Two bikes in a sad state. Imagine standing there watching your bike burning up completely!
Jes was actually serious about the coffee thing and served us cups of strong awesome Nescafe.
Details of the cool bike!
Spare parts attached everywhere possible on the bike. Notice the clutch lever, the break lever and the transmission plate. The box on the right side is the tracking box that all vehicles have. The signal from the box is sent to Paris and they communicate with the driver and decides what action to be taken.
We were given a tour around the sleeping quarters! Don’t know how they get a minute of sleep in there. The noise in the bivouac is extremely loud. There’s always something going on – 24/7
Jes showed us the rally book with a map and general overview and description of every stage.
The green part would be the transportation stretches and the read the actual race stretch. We were pretty surprised to see how many kilometers of transportation they have to do every day. It’s often more than half the total distance.
Every afternoon the participants meet for a briefing by the information tent for information about the stage the following day. This is also where the actual road book is handed out. Jes showed us his road book from the previous stage with his private comments and small signs he made, to make it easier for him to read.
This was Jes’ second year riding the Dakar. Last year he got a last minute chance to participate on a Aprilla after he made 9th place at the Rallye des Pharaons. He went out of the rally after stage 4. This year his ambition was to complete the rally. Being here at the rest day was already a huge success.
Jes did make it through the entire rally and crossed the finish line in Lima as number 52 – an amazing accomplishment.
Jes with his biggest fans!
Judith liked our story and talked to the DAKAR website journalist. He came over and made a short interview with us and we made it to the news page of the DAKAR rally web site. Can you believe it! Check it out. Think he gives us a bit too much credit, haven’t exactly been practicing enduro for 20 years, but it sure sounds good 🙂
Photos from the bivouac.
Authentic Dakar headgear
Every ADV riders wet dream!
The Dakar Rally has been held in South America since 2009, but for the first year, they were racing through 3 countries with the finish line in Lima, Peru.
The information tent.
Pal Anders Ullevalseter #6 from Norway rides KTM and ended as #6 in the overall ranking for bikes.

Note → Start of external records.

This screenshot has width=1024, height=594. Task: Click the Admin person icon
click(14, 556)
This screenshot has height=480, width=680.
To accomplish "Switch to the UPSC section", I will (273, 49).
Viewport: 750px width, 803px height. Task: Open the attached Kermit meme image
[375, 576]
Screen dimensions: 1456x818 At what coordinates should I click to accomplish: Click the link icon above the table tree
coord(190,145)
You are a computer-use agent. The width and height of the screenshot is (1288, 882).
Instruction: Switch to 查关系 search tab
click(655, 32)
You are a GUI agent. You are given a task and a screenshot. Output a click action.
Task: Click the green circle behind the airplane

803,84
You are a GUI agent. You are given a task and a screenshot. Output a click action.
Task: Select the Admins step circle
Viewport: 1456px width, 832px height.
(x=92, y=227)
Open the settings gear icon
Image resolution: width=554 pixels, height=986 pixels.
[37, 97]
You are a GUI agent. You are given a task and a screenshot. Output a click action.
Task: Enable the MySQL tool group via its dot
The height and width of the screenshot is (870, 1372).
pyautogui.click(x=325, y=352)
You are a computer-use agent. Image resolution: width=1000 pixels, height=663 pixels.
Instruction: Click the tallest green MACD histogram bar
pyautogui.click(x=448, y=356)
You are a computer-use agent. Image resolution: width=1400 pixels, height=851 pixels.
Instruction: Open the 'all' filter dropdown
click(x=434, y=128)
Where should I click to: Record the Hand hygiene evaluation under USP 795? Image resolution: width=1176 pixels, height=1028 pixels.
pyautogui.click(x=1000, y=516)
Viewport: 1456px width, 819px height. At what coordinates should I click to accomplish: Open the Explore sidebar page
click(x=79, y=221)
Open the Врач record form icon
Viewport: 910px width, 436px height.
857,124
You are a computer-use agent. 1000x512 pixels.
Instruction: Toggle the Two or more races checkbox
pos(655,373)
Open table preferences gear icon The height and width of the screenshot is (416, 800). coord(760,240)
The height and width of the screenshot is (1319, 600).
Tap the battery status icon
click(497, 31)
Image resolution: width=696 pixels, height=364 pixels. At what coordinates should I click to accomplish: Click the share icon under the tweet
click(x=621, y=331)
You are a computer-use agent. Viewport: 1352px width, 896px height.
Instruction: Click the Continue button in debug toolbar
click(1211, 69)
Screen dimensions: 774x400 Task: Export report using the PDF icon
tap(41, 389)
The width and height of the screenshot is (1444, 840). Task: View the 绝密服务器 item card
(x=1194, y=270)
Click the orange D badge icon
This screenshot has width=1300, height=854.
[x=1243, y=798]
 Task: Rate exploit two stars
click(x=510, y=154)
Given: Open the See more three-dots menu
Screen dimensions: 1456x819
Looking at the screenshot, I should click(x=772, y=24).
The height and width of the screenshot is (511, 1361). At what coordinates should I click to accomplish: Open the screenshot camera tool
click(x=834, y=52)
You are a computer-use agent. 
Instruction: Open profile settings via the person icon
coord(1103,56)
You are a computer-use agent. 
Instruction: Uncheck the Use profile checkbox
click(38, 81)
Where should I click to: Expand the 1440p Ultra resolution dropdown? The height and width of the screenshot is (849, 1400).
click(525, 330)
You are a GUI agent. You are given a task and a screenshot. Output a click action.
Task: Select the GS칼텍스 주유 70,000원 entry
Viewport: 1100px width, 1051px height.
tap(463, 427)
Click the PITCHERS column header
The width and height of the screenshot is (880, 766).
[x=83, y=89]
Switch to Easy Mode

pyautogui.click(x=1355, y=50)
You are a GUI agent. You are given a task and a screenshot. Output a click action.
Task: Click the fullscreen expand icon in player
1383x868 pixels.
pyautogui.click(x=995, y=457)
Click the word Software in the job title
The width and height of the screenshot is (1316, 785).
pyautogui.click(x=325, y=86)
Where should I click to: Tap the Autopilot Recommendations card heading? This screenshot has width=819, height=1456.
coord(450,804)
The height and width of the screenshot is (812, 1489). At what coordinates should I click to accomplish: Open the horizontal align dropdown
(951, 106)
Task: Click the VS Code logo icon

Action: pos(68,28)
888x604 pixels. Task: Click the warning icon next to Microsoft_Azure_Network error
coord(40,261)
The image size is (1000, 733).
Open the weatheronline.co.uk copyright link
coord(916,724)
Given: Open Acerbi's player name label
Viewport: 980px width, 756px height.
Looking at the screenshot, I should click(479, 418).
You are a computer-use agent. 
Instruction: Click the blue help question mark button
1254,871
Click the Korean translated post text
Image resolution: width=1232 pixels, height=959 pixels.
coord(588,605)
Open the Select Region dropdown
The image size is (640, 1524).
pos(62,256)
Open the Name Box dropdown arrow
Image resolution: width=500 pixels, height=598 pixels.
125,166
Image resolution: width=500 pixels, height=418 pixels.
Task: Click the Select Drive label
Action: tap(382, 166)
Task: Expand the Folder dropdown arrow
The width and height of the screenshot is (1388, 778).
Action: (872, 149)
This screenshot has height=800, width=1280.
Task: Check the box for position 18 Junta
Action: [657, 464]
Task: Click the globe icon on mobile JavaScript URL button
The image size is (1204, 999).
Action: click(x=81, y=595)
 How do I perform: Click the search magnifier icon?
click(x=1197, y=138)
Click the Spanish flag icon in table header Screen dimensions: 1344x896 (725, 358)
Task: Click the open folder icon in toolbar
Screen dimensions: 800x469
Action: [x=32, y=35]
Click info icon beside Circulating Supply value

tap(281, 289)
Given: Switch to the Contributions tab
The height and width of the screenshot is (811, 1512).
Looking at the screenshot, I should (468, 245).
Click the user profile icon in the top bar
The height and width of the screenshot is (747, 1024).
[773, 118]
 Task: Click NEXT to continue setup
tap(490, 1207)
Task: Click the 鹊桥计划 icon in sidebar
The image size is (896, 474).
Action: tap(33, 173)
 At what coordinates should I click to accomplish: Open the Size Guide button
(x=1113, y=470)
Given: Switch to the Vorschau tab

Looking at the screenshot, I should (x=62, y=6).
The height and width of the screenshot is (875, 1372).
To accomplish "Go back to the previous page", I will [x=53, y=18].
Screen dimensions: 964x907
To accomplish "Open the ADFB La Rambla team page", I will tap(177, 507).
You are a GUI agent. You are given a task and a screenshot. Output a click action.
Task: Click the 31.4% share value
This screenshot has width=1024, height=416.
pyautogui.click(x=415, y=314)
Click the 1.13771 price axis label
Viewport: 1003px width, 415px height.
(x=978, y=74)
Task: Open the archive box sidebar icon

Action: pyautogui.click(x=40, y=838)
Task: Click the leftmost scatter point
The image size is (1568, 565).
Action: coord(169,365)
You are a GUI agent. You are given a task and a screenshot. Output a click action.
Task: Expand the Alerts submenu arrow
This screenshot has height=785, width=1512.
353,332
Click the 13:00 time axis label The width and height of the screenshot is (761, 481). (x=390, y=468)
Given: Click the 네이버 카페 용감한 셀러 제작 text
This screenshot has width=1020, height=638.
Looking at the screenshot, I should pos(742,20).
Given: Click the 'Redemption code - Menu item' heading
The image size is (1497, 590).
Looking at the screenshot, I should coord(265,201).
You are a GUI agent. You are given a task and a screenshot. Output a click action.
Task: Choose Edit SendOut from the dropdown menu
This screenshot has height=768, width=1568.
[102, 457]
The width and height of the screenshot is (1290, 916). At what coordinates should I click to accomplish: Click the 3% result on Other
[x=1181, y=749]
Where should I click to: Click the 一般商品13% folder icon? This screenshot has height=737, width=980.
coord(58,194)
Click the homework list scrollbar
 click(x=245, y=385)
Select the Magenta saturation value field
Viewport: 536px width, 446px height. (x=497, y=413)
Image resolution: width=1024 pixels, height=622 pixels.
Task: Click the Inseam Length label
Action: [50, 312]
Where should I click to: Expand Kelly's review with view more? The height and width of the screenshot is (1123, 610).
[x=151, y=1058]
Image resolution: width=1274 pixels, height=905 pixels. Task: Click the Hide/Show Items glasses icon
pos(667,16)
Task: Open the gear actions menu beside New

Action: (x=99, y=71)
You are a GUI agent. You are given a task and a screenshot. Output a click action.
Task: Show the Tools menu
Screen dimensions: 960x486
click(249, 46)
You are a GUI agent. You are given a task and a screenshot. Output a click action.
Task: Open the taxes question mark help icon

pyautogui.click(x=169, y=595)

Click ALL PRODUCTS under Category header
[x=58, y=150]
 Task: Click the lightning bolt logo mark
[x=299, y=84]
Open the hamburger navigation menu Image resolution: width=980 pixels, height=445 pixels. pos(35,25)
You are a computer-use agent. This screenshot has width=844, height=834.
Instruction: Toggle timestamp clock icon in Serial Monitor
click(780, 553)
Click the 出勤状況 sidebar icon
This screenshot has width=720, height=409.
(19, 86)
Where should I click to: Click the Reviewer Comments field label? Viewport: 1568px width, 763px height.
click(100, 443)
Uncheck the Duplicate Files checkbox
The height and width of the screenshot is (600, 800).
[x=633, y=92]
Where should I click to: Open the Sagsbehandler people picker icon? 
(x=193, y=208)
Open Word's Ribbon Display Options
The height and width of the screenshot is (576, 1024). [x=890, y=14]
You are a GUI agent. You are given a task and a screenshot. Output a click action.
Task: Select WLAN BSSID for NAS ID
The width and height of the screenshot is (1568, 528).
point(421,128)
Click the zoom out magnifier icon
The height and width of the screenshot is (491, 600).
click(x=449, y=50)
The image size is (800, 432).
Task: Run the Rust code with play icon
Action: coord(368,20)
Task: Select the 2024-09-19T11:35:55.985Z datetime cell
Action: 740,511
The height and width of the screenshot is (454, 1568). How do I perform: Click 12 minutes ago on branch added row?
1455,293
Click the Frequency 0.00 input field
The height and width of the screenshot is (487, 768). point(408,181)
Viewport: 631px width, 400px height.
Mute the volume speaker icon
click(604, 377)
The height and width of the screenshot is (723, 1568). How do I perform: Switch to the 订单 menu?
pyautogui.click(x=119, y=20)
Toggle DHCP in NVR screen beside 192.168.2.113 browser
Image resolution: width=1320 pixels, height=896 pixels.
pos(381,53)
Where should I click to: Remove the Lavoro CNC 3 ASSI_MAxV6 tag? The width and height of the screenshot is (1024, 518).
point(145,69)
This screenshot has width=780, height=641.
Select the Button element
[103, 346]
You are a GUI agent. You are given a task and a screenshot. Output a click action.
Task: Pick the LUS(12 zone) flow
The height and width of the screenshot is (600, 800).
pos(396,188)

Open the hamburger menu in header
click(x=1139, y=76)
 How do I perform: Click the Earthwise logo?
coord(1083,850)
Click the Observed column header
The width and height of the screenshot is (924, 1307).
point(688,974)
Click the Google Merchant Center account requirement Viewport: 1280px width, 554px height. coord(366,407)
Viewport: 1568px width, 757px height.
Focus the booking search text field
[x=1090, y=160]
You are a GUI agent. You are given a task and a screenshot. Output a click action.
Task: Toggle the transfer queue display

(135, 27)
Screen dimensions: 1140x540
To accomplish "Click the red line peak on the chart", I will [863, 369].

Marc Coma #1 from Spain ended as number 2 on his KTM in this years rally. Coma won the rally in 2011, 2009, 2006. Wonder if the guy in the red shirt behind him, is ready to take over the throne? 😉
Cyril Despres #2 from France also rides a KTM and was this years winner. He also won the Dakar Rally in 2010, 2007, 2005
Big smile from US rider Ned Suesse #81 also on a KTM. It was his first Dakar but even though, he was the only US-rider to finish the 2012 Dakar. We first heard about Ned when we visited KLIM in Rigby, Idaho a couple of month earlier. KLIM was sponsoring Ned, which is why we wanted to meet him and wish him the best of luck in the race.
Robby Gordon from the US, in Hummer #303. Ended as number 5 in the overall ranking. The guy is a real showman and knows what the spectators wants – hence, he’s always doing crazy things to cheer up the audience.
What better way to end an awesome day than with an awesome party in the Chile PR lounge.
The Chile PR lounge did their uttermost to show the very best of Chilean fine culture. We enjoyed every bit of it. Here we have some of the local beer and Pisco Sour.
Packing up. Jes was already sleeping and his team was packing the camp – preparing to leave early next morning – when we stopped by to say goodbye.
The next morning we got up early to wave the the riders of as they rode through Copiapo city and to cheer for Jes as he blew by us.
#3 Helder Rodrigues and #20 Gerard Farres Guell from Spain ready for a long transport stretch before the race.